Two kingfishers zigged across the river, chattering and laughing.

“Twelve, huh? I may have to make a little investment. So where we goin’?”

“Just above the Eddy there’s some rapids. Above the rapids is a stretch of water five feet deep bank to bank, water that really moves, and a field of small boulders. We anchor, fish, lift anchor, move up, drop anchor, fish, and so on. The larger bass hang right at the edge of the fastest, deepest water.” Russ throttled back the motor as they arched into the Eddy. Rapids came into view. A washing-machine effect was at work through the center of the rapids.

“Whoa.” Sid came to attention. “How’re you gonna get through all that? Looks pretty rough.”

“Up the right side. It’s a little tricky. I used to go ashore and pull the boat up in the shallows. One day I felt lucky and motored up. I got away with it.” In the distance, Russ noted a nice trout rising where Pink Creek trickled into the Eddy and saved the information for later.

“That feelin’ is great.” A grin broke up the side of Sid’s face. “Gettin’ away with somethin’ like that, I mean.”

“I guess you’d know a lot about that.”

“I guess I would.” Sid’s grin broke into a smile. “But make no mistake, Russ. The only thing I wanna get away with now is bass, walleye, trout, muskellunge, those watchamacallits—the rocket-fish.”

“Rocket-fish?”

“Yeah.” Sid snapped a finger at Russ. “Shad.”

“Shad. Well, you’ve come at a good time for them. Looked like the one you brought over the other night gave you quite a fight.”

“Very amusing, Smonig. So how come I never heard of these here shad before I came here?”

“Sid, let me ask you something. I mean, I saw you casting, and you seem to have done a lot of it. You have a lot of tackle, and of the right kinds. You seem to know a lot about fish, but…is this the first time you’ve ever actually fished?”

“Smonig, to quote a certain deputy warden I once knew, the only fish in prison is on a bun with tartar sauce.”

The bow swung to the right and over a burst of current and waves.
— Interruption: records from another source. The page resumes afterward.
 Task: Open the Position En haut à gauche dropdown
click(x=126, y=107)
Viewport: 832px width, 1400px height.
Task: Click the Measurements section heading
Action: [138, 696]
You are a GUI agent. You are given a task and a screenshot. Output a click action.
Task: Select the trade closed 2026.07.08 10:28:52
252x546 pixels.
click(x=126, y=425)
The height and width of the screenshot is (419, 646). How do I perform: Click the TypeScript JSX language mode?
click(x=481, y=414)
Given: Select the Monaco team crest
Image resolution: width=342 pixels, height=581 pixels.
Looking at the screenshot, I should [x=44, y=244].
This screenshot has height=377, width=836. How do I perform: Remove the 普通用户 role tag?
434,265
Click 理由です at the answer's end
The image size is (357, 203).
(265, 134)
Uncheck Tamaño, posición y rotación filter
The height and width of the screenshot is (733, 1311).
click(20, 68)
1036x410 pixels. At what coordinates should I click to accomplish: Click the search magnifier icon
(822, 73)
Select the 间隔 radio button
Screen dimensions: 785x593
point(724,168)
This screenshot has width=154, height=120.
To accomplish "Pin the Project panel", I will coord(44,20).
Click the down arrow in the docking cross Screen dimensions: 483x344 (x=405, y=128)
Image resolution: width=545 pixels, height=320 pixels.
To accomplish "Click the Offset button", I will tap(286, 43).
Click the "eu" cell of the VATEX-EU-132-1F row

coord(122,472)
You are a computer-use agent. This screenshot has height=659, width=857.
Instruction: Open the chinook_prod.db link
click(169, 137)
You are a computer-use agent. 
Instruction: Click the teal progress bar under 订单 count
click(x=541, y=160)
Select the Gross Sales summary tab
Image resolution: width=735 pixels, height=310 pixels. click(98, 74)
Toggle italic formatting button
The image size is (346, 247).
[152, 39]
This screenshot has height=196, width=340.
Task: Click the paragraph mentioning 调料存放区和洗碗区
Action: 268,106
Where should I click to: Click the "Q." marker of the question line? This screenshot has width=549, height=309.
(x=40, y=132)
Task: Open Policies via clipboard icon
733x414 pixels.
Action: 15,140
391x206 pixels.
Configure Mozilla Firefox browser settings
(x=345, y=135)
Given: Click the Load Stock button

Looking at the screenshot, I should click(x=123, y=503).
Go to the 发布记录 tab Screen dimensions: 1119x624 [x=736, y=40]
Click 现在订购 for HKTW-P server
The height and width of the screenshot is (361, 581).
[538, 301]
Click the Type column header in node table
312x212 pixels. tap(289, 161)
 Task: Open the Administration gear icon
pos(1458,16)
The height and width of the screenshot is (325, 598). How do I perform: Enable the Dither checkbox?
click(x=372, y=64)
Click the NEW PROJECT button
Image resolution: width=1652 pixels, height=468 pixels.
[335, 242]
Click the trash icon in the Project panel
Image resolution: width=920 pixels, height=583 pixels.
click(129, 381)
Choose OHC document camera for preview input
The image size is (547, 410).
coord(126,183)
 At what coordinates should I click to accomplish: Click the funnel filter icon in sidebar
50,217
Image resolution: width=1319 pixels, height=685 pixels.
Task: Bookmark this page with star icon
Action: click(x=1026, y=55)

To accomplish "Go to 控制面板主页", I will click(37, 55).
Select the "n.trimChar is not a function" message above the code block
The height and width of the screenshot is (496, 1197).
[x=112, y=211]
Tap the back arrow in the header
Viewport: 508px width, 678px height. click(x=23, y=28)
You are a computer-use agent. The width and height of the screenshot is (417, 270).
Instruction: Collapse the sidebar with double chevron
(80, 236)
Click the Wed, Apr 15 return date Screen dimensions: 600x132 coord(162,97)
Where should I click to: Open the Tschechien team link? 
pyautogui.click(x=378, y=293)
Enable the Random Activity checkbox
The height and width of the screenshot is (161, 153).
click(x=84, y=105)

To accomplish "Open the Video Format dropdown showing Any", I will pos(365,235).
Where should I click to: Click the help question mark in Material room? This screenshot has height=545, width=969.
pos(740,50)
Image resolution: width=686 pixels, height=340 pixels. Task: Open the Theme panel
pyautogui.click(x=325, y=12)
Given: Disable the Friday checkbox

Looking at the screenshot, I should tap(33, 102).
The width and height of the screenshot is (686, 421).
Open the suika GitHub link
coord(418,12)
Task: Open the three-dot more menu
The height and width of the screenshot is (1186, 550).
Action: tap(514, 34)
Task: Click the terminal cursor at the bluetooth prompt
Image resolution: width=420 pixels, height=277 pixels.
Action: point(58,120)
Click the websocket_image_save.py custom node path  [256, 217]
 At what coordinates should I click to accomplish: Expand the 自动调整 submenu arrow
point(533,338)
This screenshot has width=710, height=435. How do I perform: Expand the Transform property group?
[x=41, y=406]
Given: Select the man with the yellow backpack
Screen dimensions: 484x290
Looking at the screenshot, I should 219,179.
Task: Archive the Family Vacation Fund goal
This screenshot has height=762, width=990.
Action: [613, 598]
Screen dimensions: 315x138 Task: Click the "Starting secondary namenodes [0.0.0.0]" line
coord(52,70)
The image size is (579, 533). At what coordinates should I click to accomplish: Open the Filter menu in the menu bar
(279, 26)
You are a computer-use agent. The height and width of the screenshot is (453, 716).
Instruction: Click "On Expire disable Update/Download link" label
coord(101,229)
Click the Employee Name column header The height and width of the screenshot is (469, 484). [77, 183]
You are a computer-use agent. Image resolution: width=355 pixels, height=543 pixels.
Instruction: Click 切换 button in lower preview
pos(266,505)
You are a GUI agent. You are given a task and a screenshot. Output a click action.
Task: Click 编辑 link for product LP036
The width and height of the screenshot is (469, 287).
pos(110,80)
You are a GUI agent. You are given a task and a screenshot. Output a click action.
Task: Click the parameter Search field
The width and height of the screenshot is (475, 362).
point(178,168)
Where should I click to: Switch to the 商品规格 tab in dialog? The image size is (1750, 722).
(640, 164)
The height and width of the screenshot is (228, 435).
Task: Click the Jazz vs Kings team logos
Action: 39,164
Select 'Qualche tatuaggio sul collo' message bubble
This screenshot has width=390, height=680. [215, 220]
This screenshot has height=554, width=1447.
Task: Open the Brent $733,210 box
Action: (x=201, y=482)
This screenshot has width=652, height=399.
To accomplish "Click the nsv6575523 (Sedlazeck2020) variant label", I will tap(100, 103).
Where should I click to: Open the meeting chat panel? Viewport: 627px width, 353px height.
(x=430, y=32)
The motor complained, and the blade whined and growled as it popped free of the water.

“You don’t mean to tell me you learned to fish in prison?” He tilted back his fedora.

“I had a special program, got all the magazines, catalogs. The Warden, he’s an outdoorsman. Gave me some pointers.”

Scraping the bow briefly off a rock to the port side, Russ cut the boat through a swell that sent about ten gallons over the gunnels. But that was the end of the rapids. The boat moved into the slick headwater. They didn’t go far before Russ pushed a toggle and the anchor motor fed cable. Soon they were stuck fast to the bottom. He flicked another switch, and a bilge pump started returning the ten gallons to the Delaware.

Russ produced a plastic compartmentalized tray full of squiggly-tailed rubber grubs, hooks, and attachments. “Take your pick of color, but with sun on the water I like the dark ones with sparkles.”

Sid picked one, and while he was tying it on, Russ made his first cast. He was retrieving the cast in sharp jerks when—bang!—his rod was bent and pumping. A golden brown fish roughly the dimensions of a large baking potato arched out of the water and bore under the boat.

Sid cast, his grub plopping upriver in the folds of current.

“Whoa!” Sid hauled back, rod bent, vibrating, pumping. “Whoa, I got a friggin’ fish!”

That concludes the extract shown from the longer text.